The line that contains "Task: Expand the Blending Options section" marks the end: retype the data below exactly from its first line through that line.

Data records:
• • • • • • •
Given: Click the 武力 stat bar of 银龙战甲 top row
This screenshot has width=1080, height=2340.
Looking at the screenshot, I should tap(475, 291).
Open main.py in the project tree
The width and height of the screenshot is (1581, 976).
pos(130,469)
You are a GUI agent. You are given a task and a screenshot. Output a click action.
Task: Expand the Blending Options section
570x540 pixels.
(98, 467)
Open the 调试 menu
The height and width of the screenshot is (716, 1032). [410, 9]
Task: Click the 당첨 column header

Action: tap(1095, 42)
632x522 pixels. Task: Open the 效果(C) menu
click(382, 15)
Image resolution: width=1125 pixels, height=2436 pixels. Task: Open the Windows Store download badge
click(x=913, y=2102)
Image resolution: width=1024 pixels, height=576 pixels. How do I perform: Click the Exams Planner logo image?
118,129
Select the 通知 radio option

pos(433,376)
• • • • • • •
WRITTEN RESPONSE:
Given: Click the 武力 stat bar of 银龙战甲 top row
This screenshot has width=1080, height=2340.
Looking at the screenshot, I should tap(475, 291).
Open main.py in the project tree
The width and height of the screenshot is (1581, 976).
pos(130,469)
You are a GUI agent. You are given a task and a screenshot. Output a click action.
Task: Expand the Blending Options section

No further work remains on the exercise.